Excerpts from a dataset
:::

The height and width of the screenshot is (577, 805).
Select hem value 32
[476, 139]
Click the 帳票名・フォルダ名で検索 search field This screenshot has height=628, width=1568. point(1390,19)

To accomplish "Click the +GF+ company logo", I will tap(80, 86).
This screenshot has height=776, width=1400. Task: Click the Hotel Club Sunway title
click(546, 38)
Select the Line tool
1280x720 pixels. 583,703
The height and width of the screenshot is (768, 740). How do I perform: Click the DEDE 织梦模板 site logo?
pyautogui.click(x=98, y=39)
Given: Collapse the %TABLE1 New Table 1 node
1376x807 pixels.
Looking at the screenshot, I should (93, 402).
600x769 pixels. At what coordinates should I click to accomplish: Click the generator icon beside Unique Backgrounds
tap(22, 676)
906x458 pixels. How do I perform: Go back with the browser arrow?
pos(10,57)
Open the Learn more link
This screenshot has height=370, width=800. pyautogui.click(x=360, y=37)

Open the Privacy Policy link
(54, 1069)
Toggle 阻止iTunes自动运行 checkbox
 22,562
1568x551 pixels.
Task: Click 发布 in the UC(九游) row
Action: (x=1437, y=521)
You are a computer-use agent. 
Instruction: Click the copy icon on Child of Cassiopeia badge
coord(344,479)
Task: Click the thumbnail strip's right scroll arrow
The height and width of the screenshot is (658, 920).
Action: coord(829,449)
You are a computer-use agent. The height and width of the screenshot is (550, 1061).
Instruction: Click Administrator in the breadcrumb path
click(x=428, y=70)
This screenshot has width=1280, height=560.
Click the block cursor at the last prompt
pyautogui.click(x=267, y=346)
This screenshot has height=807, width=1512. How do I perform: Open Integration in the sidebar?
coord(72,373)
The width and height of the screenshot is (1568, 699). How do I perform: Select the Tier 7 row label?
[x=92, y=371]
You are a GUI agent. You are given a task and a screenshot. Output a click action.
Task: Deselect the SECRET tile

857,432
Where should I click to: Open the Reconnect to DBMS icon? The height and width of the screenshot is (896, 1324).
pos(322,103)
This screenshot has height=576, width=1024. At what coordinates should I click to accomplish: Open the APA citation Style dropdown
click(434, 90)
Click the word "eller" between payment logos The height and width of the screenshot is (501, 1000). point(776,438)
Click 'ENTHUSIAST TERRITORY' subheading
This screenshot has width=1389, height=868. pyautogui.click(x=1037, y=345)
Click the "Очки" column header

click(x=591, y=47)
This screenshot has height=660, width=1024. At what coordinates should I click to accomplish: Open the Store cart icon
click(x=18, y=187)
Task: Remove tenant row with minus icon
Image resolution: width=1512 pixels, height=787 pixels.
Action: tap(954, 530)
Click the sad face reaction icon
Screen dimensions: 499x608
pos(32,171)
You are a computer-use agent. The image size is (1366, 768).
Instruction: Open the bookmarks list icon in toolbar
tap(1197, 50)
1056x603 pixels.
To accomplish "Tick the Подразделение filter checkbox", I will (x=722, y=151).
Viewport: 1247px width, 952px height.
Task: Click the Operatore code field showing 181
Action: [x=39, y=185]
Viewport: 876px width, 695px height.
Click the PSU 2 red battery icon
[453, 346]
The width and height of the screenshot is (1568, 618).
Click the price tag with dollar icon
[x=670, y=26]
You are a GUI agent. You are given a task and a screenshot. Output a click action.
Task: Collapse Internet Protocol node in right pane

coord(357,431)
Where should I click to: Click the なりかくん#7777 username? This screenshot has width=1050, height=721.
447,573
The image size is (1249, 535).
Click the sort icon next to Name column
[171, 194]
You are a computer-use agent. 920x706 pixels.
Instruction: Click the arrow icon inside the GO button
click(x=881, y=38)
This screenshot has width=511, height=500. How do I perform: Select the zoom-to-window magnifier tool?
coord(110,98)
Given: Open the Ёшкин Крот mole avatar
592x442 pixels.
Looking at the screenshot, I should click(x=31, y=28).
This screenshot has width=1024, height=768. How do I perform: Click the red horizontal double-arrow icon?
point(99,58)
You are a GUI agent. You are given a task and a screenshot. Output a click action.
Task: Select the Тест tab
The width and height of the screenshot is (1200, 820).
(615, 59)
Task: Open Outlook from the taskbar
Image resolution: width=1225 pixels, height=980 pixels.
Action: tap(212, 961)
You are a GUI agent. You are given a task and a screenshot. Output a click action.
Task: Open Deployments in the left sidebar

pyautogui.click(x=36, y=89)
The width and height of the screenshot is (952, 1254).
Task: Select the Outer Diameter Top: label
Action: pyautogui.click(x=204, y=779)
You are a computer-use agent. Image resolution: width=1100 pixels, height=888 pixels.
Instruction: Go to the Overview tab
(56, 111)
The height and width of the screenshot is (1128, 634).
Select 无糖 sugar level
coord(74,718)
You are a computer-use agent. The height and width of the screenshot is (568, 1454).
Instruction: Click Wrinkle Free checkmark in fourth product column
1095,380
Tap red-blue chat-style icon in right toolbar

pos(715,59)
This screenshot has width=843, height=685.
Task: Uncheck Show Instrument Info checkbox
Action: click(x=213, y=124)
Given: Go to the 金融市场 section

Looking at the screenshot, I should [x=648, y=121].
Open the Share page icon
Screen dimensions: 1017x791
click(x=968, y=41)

:::

**What you will do**
All lines above from the one holding "Task: Open Outlook from the taskbar" to the one holding "You are a computer-use agent. Image", inclusive, are to be copied exactly; no other line is wanted.

**Answer box**
Task: Open Outlook from the taskbar
Image resolution: width=1225 pixels, height=980 pixels.
Action: tap(212, 961)
You are a GUI agent. You are given a task and a screenshot. Output a click action.
Task: Open Deployments in the left sidebar

pyautogui.click(x=36, y=89)
The width and height of the screenshot is (952, 1254).
Task: Select the Outer Diameter Top: label
Action: pyautogui.click(x=204, y=779)
You are a computer-use agent. Image resolution: width=1100 pixels, height=888 pixels.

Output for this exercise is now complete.